> [AIM OF THE TASK] Everything from the line holding "Task: Add the Nike Air Max 90 to cart" through the final line of the entries below is to be duplicated exactly, and nothing outside that span.

> [GIVEN RECORDS]
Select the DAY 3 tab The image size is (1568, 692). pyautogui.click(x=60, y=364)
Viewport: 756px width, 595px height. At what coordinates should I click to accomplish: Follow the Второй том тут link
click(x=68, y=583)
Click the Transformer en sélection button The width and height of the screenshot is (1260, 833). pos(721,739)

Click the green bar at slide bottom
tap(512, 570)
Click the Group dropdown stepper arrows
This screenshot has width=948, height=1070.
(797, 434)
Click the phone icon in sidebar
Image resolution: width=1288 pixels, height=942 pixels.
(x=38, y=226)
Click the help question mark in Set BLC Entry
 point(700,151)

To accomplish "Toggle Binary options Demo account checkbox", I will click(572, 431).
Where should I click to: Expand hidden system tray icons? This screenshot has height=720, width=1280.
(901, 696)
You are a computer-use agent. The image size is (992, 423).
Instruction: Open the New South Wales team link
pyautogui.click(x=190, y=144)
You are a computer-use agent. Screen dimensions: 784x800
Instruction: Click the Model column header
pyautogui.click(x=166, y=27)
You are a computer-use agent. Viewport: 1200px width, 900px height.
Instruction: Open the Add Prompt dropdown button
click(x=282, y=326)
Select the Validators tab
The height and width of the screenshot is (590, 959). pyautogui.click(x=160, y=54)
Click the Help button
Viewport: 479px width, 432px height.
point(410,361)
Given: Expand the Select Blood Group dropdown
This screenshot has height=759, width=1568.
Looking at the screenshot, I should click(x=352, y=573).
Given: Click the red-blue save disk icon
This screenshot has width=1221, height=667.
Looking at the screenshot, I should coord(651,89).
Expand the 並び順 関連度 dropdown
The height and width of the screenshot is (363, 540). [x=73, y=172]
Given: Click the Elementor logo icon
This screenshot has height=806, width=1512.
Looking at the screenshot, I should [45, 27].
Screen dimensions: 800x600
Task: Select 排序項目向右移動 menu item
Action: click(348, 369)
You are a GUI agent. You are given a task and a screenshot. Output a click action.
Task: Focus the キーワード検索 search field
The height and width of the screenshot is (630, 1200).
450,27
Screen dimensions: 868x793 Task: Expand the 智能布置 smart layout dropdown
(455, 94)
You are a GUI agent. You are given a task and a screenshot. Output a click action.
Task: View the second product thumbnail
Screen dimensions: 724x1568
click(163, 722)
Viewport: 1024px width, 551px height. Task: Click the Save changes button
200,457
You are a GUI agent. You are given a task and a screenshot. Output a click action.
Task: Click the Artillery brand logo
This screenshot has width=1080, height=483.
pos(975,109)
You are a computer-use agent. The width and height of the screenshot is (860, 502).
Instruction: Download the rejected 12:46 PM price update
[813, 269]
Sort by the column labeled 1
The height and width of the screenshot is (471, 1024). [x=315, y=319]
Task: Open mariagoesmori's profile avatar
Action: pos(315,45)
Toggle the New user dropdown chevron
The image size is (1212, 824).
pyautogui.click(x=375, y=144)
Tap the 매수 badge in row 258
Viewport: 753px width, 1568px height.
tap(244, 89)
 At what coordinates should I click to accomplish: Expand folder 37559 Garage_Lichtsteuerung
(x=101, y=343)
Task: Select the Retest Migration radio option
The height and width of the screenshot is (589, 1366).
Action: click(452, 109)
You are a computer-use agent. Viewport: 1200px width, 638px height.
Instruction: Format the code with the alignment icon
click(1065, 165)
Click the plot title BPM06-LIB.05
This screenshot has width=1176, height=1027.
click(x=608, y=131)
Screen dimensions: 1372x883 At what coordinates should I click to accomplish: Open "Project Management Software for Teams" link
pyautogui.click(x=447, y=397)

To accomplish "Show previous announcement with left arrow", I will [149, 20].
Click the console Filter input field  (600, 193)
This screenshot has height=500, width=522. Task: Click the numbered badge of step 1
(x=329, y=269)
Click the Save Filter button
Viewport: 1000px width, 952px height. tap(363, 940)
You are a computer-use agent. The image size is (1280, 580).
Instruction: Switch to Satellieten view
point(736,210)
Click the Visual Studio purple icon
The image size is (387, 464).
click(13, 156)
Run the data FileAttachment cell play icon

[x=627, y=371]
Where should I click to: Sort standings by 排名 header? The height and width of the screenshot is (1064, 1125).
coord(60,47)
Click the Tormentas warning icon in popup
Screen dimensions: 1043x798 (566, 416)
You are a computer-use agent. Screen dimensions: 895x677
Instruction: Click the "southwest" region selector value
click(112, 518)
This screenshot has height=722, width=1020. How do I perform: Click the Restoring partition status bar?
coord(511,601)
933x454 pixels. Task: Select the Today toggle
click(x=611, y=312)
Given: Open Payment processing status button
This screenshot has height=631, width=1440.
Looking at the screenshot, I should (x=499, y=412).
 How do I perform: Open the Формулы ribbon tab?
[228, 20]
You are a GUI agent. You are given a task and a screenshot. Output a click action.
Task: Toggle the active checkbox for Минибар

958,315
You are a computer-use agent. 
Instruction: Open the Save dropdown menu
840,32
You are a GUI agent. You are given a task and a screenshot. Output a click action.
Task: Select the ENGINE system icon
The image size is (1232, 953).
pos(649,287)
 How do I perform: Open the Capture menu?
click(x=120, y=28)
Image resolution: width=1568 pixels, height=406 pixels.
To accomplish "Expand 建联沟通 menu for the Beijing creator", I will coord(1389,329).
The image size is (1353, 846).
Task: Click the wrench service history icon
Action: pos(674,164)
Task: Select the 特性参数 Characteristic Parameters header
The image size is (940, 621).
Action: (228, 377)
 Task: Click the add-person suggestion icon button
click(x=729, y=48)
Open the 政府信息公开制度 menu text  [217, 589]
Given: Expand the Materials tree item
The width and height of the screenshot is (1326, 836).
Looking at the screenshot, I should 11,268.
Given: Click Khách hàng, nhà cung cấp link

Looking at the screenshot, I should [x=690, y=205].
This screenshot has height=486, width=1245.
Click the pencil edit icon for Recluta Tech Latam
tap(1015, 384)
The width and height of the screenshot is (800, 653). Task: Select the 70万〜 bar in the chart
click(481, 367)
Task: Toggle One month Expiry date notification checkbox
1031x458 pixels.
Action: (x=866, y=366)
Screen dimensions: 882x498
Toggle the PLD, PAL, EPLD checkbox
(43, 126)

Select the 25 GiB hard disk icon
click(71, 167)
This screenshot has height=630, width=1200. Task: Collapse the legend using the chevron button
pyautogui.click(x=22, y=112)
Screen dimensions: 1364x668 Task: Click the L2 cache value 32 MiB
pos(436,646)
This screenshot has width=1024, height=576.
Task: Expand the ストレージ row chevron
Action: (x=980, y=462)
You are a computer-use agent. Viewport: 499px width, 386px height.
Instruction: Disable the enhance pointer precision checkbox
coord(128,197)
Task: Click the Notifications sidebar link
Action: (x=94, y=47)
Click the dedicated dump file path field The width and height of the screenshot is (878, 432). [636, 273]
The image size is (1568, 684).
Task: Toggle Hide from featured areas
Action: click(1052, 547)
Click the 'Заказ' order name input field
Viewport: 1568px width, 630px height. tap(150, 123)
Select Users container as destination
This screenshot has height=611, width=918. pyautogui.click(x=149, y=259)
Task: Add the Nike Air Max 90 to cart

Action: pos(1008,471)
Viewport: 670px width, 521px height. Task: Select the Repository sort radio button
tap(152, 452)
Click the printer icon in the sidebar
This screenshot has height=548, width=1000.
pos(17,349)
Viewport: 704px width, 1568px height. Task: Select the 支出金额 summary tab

> [ANSWER SECTION]
Task: Add the Nike Air Max 90 to cart

Action: pos(1008,471)
Viewport: 670px width, 521px height. Task: Select the Repository sort radio button
tap(152, 452)
Click the printer icon in the sidebar
This screenshot has height=548, width=1000.
pos(17,349)
Viewport: 704px width, 1568px height. Task: Select the 支出金额 summary tab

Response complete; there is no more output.